This suggests that in China there may be little to no fall in margins.
 

"Behind Tesla's price adjustments, there’re countless engineering innovations, which are essentially unique & excellent cost control mechanisms, including but not limited to vehicle integration design, production line design, and supply chain management and even optimize the robot arm coordination route at the millisecond level...Starting from the 'first principle', insist on cost pricing."

This suggests that in China there may be little to no fall in margins.

I so want to believe this. I wish Tesla China didn’t trash their credibility at the end of 2022. Makes it harder to believe frankly.
 
Yeah… I wonder why Rob Maurer was focussing on lower margins (he only briefly mentioned lower costs), when this could just be a consequence of better technology, cheaper parts,… This will give demand a serious boost, while margins could remain the same. We all know what that means.
I think its better to be bit more realistic here. While (the translation of) that post makes it sound almost like production improvements / efficiencies will offset the the price cuts, you can safely assume that margins will be a fair bit lower for cars sold in China.
 
Has anybody here run a financial model of what Tesla’s annual profit looks like in a fully mature EV market? Make your own assumptions, but mine would be something like:

Tesla selling 10 million units per year
$25k ASP
No longer any pricing power since competition can make similar product, so margin comes only from lower cost than the competition. So, 10% margin?
 
I think its better to be bit more realistic here.
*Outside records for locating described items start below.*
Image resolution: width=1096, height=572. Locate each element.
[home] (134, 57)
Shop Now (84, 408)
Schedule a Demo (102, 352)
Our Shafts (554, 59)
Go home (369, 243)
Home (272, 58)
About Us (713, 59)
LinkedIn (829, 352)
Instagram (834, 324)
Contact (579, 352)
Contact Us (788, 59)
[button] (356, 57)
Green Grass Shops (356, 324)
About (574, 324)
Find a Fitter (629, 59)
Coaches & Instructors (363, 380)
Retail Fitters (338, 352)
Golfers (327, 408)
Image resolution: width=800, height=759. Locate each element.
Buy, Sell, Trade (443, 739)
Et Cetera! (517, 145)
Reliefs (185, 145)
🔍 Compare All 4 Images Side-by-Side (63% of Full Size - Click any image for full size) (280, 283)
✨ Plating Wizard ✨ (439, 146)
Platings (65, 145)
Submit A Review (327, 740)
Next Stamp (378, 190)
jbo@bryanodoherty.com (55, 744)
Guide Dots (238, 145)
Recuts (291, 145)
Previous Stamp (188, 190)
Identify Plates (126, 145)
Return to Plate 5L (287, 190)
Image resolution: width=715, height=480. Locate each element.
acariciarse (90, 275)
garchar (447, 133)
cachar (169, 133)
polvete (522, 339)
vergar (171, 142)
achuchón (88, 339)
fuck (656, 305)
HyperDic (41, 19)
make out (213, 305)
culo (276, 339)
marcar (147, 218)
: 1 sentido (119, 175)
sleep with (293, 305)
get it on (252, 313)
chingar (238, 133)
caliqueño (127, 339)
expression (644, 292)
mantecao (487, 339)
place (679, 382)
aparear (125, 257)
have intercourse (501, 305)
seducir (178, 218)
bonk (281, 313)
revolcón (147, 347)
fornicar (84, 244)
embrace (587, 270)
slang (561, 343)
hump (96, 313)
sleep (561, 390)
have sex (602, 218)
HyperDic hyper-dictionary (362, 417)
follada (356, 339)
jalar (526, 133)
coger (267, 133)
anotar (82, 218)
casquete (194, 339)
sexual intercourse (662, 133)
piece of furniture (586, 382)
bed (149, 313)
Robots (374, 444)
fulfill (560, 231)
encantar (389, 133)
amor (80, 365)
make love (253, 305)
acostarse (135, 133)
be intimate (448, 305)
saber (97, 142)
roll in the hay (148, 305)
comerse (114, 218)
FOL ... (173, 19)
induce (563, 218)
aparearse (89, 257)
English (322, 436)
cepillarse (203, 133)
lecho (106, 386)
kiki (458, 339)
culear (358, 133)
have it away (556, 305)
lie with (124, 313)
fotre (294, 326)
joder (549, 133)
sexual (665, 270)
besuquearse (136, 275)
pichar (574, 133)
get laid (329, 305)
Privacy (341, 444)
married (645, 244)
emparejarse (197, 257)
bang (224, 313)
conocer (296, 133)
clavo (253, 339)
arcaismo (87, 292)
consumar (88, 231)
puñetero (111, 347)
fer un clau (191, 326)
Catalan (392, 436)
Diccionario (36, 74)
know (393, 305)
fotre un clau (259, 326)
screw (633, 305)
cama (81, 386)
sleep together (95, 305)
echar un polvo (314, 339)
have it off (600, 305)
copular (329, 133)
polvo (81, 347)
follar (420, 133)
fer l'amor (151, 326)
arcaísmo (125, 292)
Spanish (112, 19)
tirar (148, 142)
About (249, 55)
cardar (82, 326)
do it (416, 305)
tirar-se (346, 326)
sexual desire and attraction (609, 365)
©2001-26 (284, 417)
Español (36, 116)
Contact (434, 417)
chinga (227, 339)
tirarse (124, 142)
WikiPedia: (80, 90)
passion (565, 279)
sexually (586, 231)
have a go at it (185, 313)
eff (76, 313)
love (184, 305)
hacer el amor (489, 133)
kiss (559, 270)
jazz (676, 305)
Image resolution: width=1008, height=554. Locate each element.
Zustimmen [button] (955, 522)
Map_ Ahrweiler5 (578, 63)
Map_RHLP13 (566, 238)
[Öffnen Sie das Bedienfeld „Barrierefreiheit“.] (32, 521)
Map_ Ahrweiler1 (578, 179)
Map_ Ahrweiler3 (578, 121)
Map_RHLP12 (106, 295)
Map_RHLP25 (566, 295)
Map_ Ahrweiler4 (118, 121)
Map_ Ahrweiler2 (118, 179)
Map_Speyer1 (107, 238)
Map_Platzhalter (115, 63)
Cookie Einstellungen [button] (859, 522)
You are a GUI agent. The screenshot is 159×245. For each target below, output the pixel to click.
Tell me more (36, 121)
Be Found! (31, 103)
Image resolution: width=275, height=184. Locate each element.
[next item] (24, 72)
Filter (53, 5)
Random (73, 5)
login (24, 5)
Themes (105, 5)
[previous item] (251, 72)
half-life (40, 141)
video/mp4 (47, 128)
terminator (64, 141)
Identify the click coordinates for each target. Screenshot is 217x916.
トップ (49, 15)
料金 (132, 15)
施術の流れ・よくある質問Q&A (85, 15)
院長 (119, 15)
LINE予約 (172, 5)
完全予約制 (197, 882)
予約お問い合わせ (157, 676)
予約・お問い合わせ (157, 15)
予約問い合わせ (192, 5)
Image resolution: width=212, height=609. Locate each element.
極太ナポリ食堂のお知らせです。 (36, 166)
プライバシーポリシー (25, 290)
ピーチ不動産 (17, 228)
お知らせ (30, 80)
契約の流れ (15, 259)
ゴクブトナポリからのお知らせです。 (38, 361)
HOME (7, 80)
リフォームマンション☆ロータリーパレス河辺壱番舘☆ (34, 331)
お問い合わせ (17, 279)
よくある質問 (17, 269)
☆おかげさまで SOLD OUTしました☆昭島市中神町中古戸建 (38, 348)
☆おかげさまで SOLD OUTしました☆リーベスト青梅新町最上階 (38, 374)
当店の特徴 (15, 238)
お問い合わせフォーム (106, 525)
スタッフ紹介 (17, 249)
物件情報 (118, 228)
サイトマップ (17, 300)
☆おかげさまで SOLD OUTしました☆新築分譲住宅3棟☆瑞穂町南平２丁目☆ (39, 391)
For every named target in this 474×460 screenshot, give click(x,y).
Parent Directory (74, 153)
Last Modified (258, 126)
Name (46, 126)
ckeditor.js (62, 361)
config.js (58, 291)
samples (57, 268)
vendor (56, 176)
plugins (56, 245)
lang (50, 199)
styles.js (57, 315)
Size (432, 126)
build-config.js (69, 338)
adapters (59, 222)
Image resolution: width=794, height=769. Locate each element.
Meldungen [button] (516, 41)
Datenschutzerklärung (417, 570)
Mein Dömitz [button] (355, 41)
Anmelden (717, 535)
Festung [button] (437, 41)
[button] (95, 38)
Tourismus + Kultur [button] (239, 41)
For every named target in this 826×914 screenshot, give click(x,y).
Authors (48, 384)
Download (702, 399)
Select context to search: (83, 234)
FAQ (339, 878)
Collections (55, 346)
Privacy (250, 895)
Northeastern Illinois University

While (the translation of) that post makes it sound almost like production improvements / efficiencies will offset the the price cuts, you can safely assume that margins will be a fair bit lower for cars sold in China.
IMO, anyone expecting margins to remain the same in China for Tesla would likely be setting themselves up for an unhappy surprise.

If margins in China were to actually remain the same, however, this would bode extremely well for Tesla, considering that Tom Zhu brought a team of Tesla China engineers with him to Fremont/Austin recently.